Лян объяснял долго. Еще совсем недавно, как понял его Петька, это растение считалось у восточных народов священным. Выкапывать его корни могли только самые безгрешные люди и притом не лопаткой или ножом, а обязательно костяной или деревянной палочкой. На поиски счастья в тайгу человек шел без оружия, терпел всяческие страхи и нужду, а находил за лето каких-нибудь два-три корня. Но и это считалось удачей. За один грамм корешка торговцы в Шанхае или Пекине давали двести пятьдесят граммов серебра: китайские да корейские доктора считали таежное растение не просто целебным, а чудодейственным. Корень жизни, женьшень — вот как называли они его.
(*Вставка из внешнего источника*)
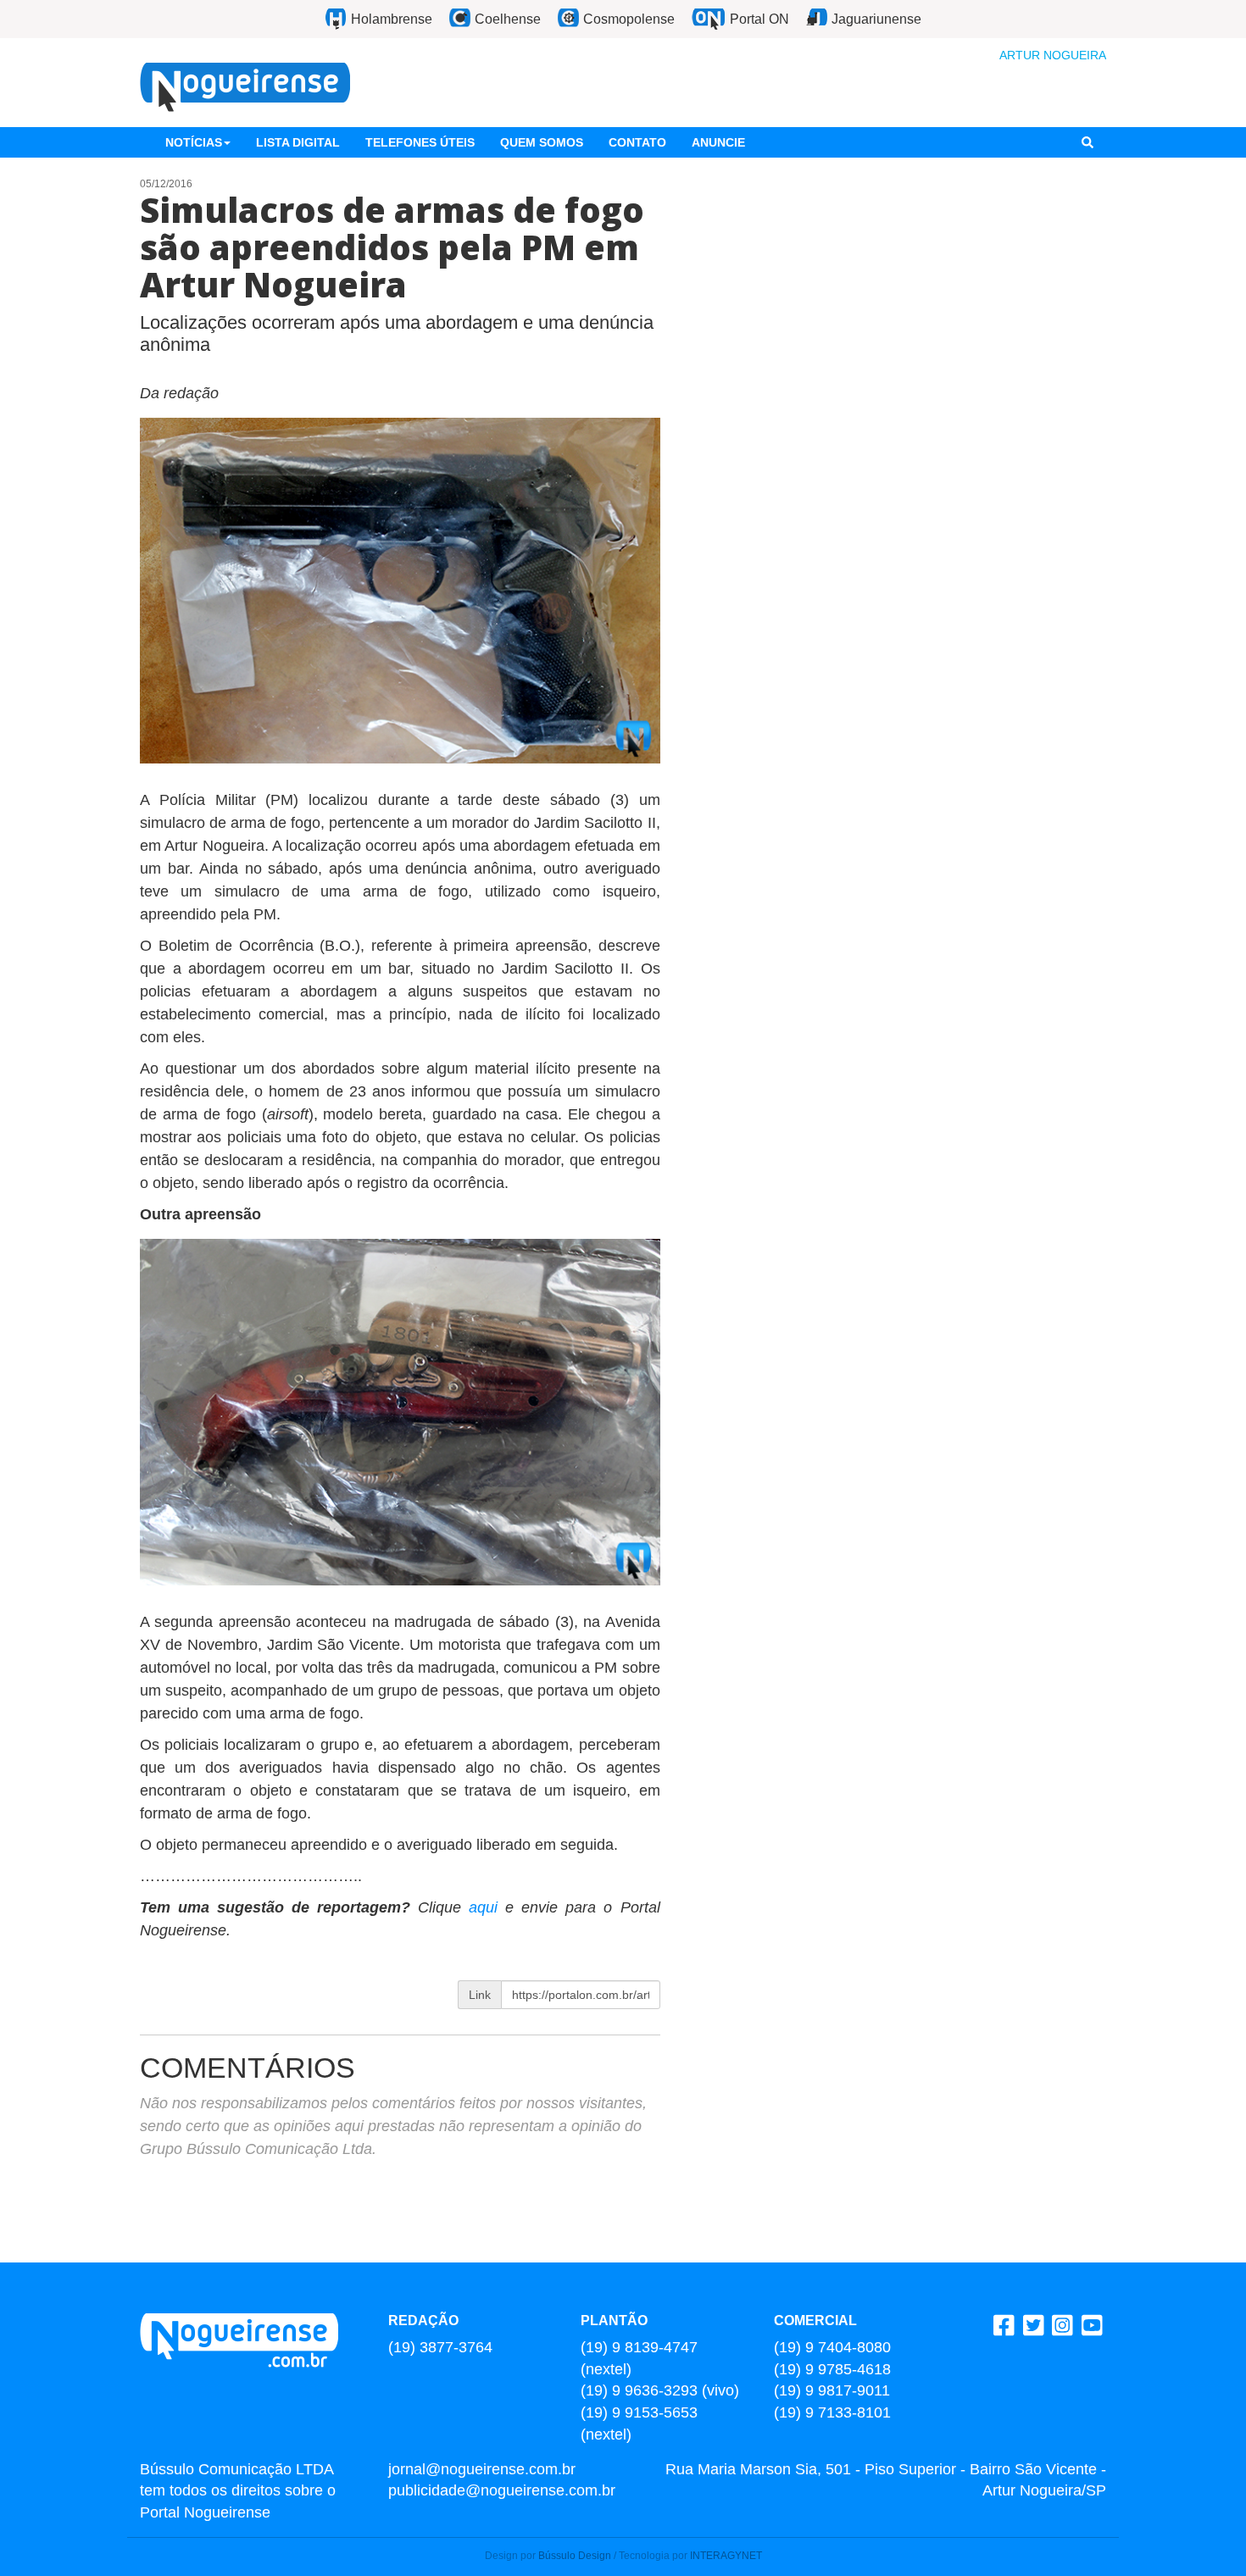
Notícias (193, 142)
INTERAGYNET (726, 2556)
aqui (487, 1907)
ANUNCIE (718, 142)
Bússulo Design (574, 2556)
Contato (637, 142)
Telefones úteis (420, 142)
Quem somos (541, 142)
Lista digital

— Правильно я говорю? — спросил Лян у штурмана. — Но вру?
— Не врешь, — кивнул Вася. — Забыл только, что женьшень как лекарственное растение ценят сейчас во всем мире, а советские люди научились выращивать его на грядках… Ну, ладно, мушкетеры. Полюбовались и хватит. Пойдемте теперь поздороваемся с хозяйкой.
— Бабой-ягой? — усмехнулся Лян.
— Ну да. Это я называю ее так в шутку. На самом же деле она большой человек: научила людей выращивать женьшень.
Хозяйка избушки встретила гостей все так же сидя на крылечке. Склонив голову, внимательно посмотрела на мальчишек поверх очков, забавно шевельнула кончиком носа и неожиданно улыбнулась. Улыбка вышла такая теплая и добродушная, что ребята невольно улыбнулись тоже. «И никакая она не колдунья и не злюка, — подумал Петька. — Просто обыкновенная маленькая старушка».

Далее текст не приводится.